What the task asks:
The records are to be copied from the line that contains "Decrease Max tolerance with the down arrow" through their last line, word for word, with every picture left out.

START Data records

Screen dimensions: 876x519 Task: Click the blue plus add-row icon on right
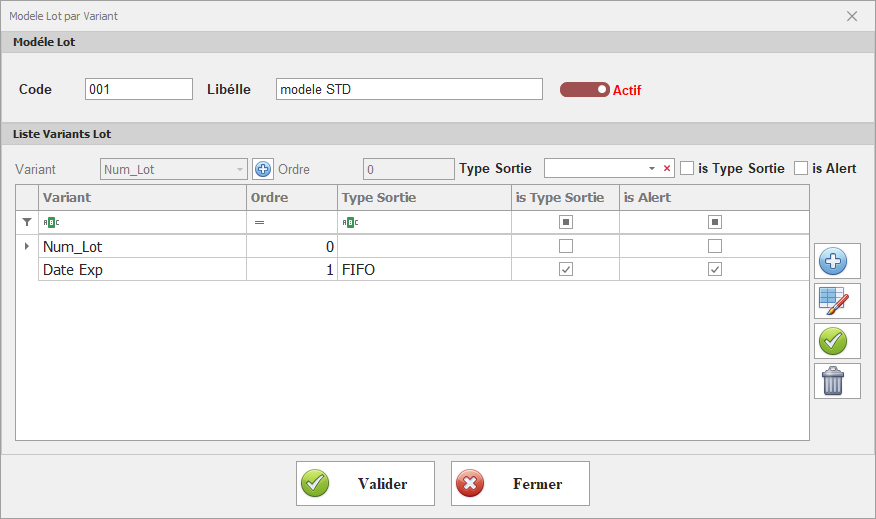click(x=833, y=262)
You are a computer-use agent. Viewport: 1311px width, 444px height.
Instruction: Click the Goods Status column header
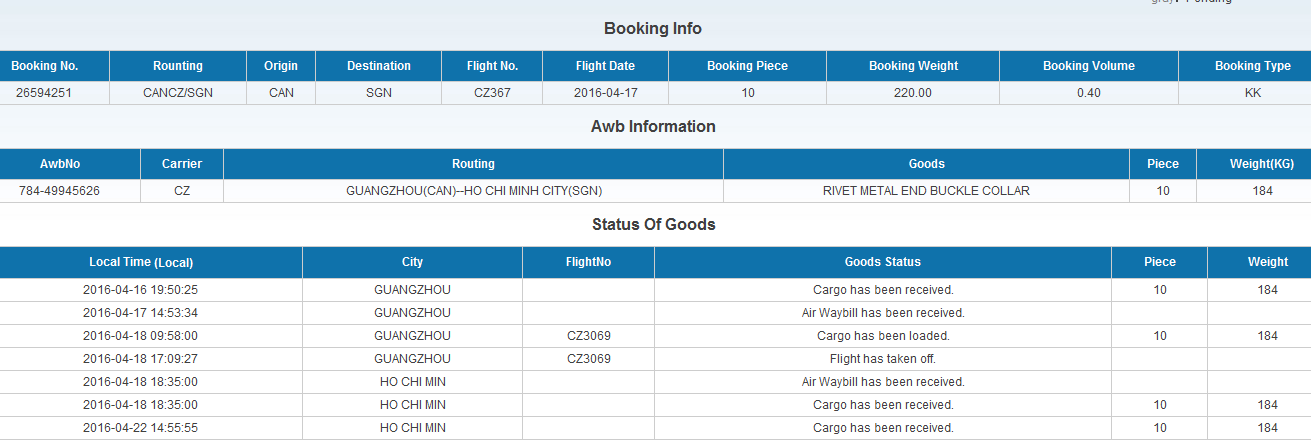[x=882, y=262]
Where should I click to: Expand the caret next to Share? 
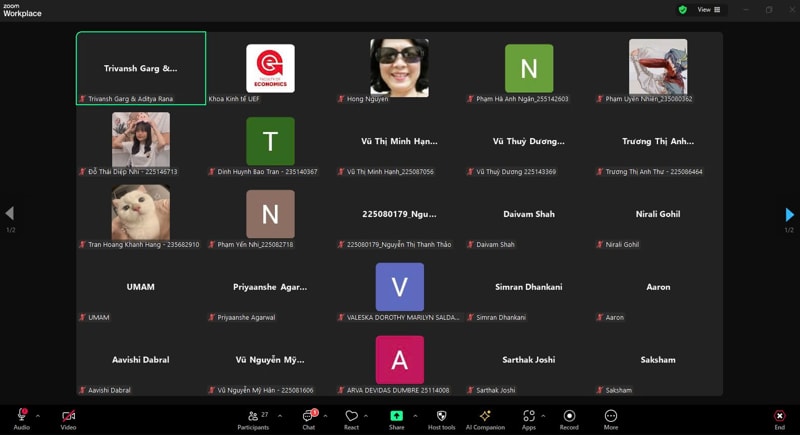tap(412, 415)
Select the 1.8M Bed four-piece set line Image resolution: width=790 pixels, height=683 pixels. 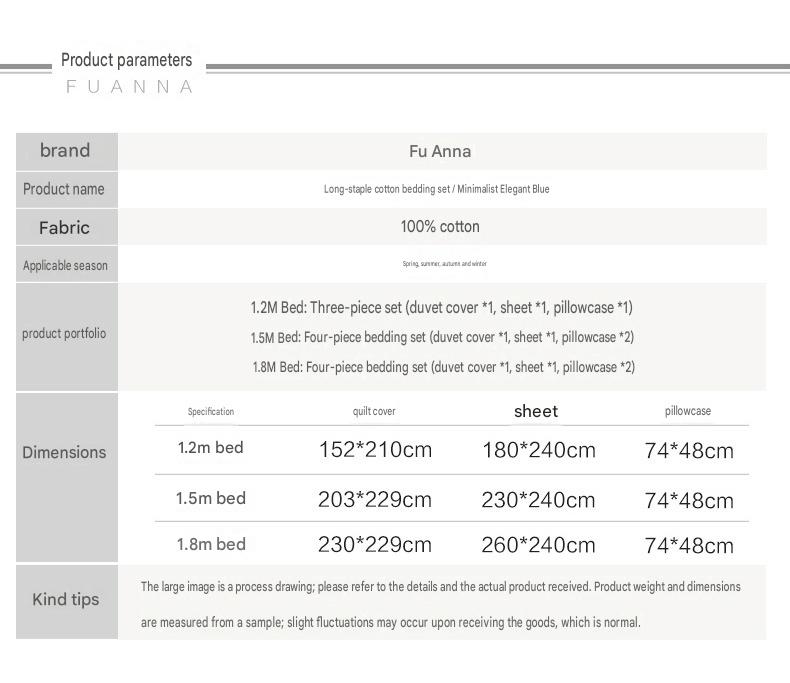(443, 367)
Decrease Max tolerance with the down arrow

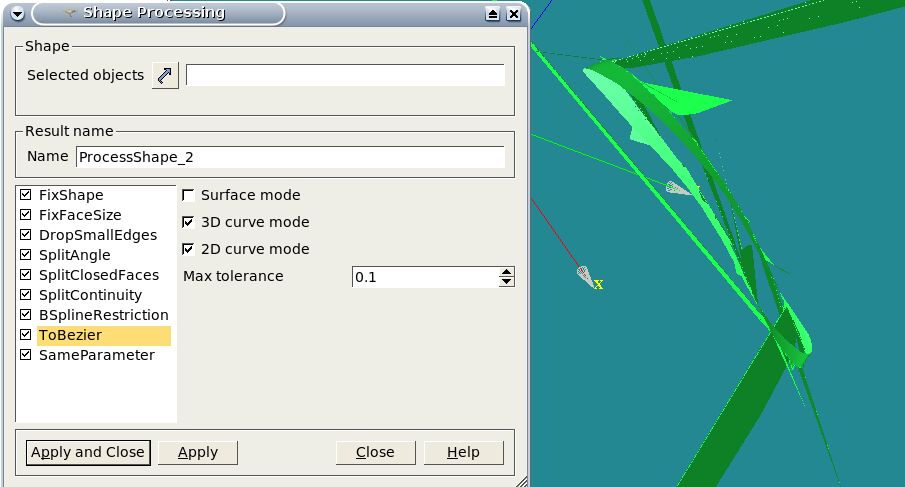507,282
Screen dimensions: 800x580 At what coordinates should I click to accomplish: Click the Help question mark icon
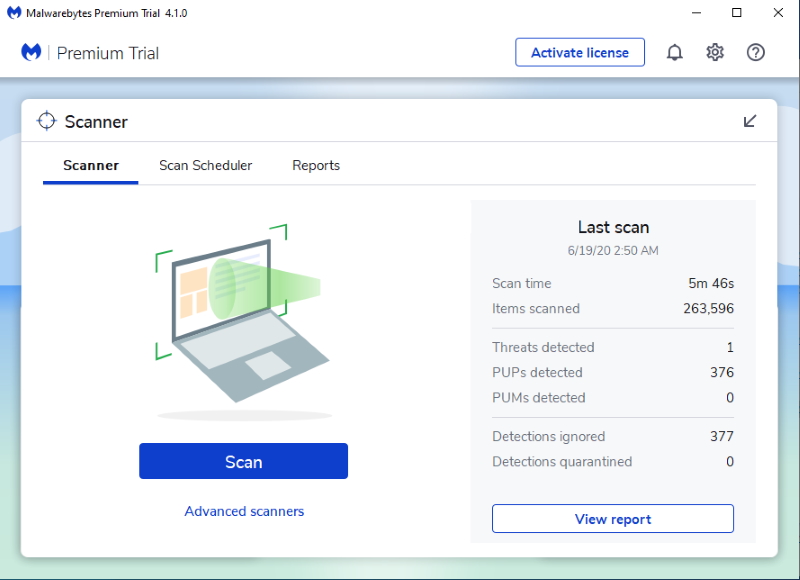756,53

END Data records

Result:
Decrease Max tolerance with the down arrow

507,282
Screen dimensions: 800x580 At what coordinates should I click to accomplish: Click the Help question mark icon
756,53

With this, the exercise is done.